Quickstart using prebuilt binary

One use case is provided:

  • Audio Event Detection (aed): Automatically recognizing events like a baby crying or a clapping.

Pipeline

One corresponding binary is provided in binary directory and must be programmed in the board internal flash using the following procedure:

  1. Install STM32CubeProgrammer in your system.
  2. Add STM32_Programmer_CLI to your PATH.
  3. Program the board with STM32_Programmer_CLI -c port=swd -w Binary/STM32U3-2M-GettingStarted-AED.elf
  4. Power cycle the board

Start the application by pressing the reset button on the board. The application will start sending logs to the console through the USB cable to the PC serial console (you may choose Teraterm). In Tera Term terminal configuration, set the receive newline to CR.

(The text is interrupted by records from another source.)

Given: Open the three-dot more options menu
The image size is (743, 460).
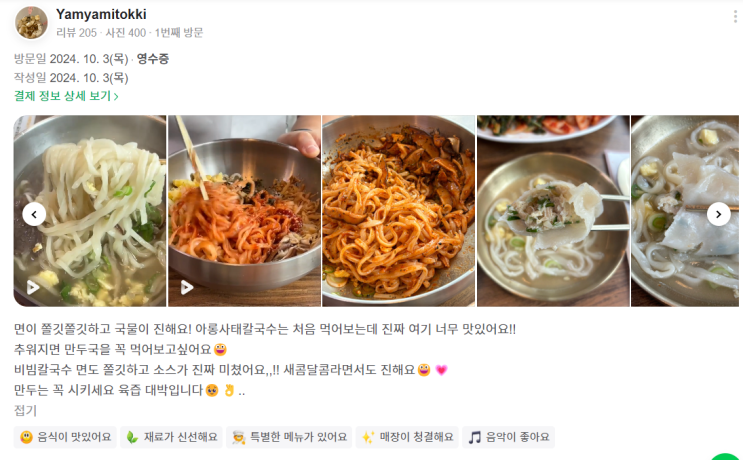Looking at the screenshot, I should click(735, 17).
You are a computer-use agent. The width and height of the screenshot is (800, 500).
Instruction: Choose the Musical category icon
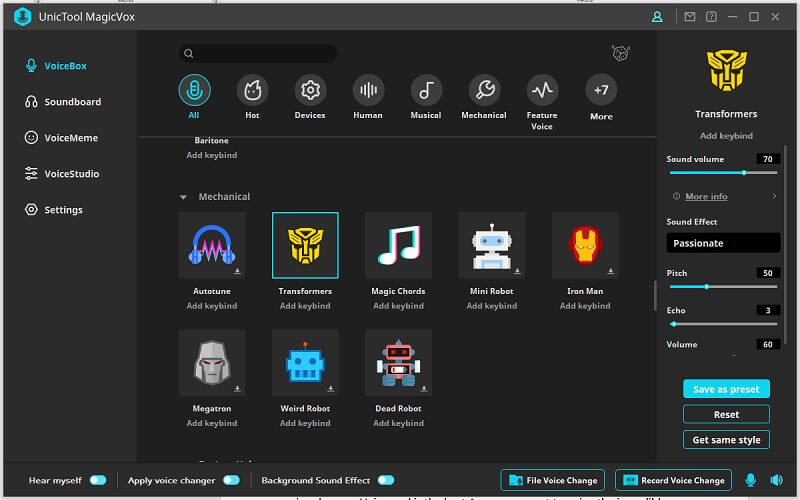pyautogui.click(x=426, y=91)
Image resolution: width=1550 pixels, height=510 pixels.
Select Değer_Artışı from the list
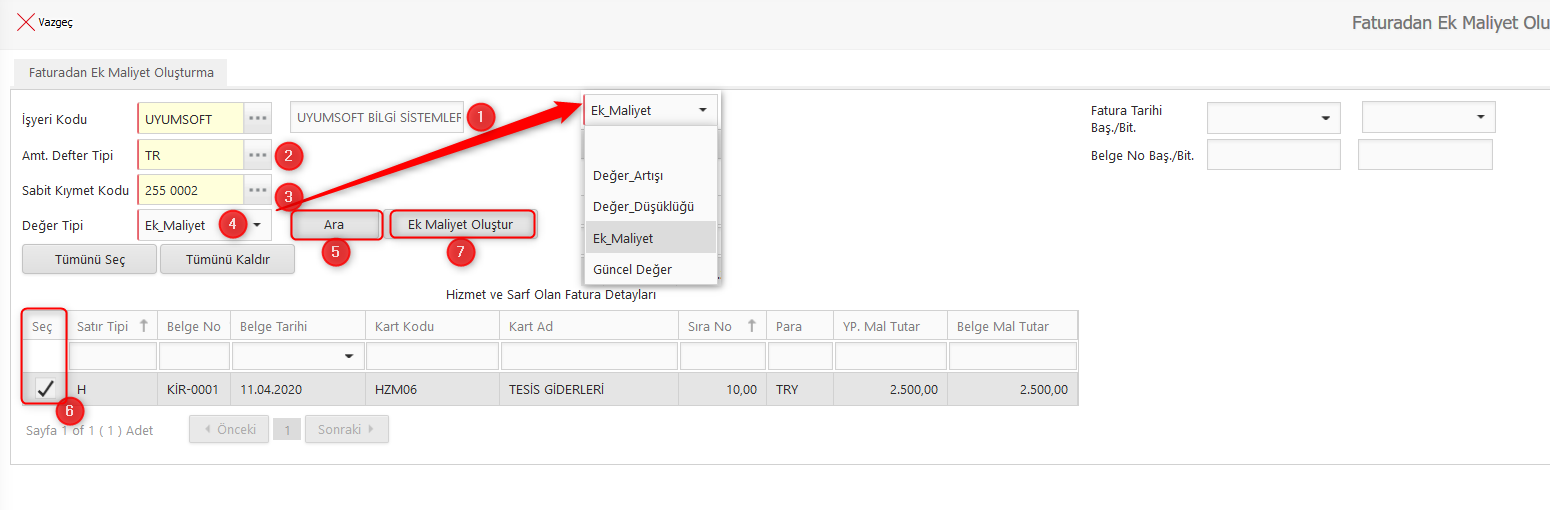628,175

The welcome screen will display the system configuration and the status of the inference processing:

========================================
STM32U3-2M-GettingStarted-AED v1.0.0
Build date & time: Feb 26 2026 13:48:21
Compiler: GCC 14.3.1
HAL: 1.3.0
STEdgeAI Tools: 4.0.0
NN model: yamnet_256_64x96_tl_int8_5_classes
========================================


---------------------------------------------------------------
        System configuration (Bare Metal)
---------------------------------------------------------------

Log Level: Info

Compiled with GCC 14.3.1
STM32 device configuration...
 Device       : DevID:0x042a (STM32U3x5) RevID:0x1000
 Core Arch.   : M33 - FPU  used
 HAL version  : 0x01030000
 SYSCLK clock : 96 MHz
 HCLK clock   : 96 MHz
 ICACHE       : True


HSP Acceleration used for Preprocessing

---------------------------------------------------------------


ST.AI RT
---------------------------------------------------------------
 tools version   : xxx
 network rt lib  : xxx
   compiled with : GCC 13.3.1

Network informations...
 model signature : 0x090a9f9c7eb32c59dd460d0e4e863094
 c-name          : network
 c-signature     : 0
 c-datetime      : 2025-09-16T09:44:19+0200
 c-compile-time  : Sep 17 2025 14:58:43
 macc            : 23927578
 runtime version : 11.1.0
 n_inputs : 1 (allocate-inputs)
  i[0]  (1,96,64,1) i8(7.0) (fmt=0x00840440) @0x2000D014/6144
        scale=0.058037 zeropoint=31
 n_outputs : 1 (allocate-outputs)
  o[0]  (1,5) float32 (fmt=0x00821040) @0x200003DC/20
 n_activations : 1
  a[0]  u8(8.0) @0x200003D4/101440
 n_states : 0
 n_weights : 1 (allocate-weights)
  w[0]  u8(8.0) @0x200003D4/137876
MEL spectrogram 64 mel x 96 col
- sampling freq : 16000 Hz
- acq period    : 960 ms
- window length : 400 samples
- hop length    : 160 samples

---------------------------------------------------------------
# Start Processing
---------------------------------------------------------------
| Vu meter          | Time(s) |  Cpu  |  Pre  |  AI   | Post  |
                    | 4       | 14.33%|  1.66%| 12.67%|  0.00%|

When the signal level is above a certain threshold, the following types of audio events can be detected:

  • chirping_birds
  • clapping
  • crying_baby
  • dog
  • rooster

You can play sound samples corresponding to these events to test the system.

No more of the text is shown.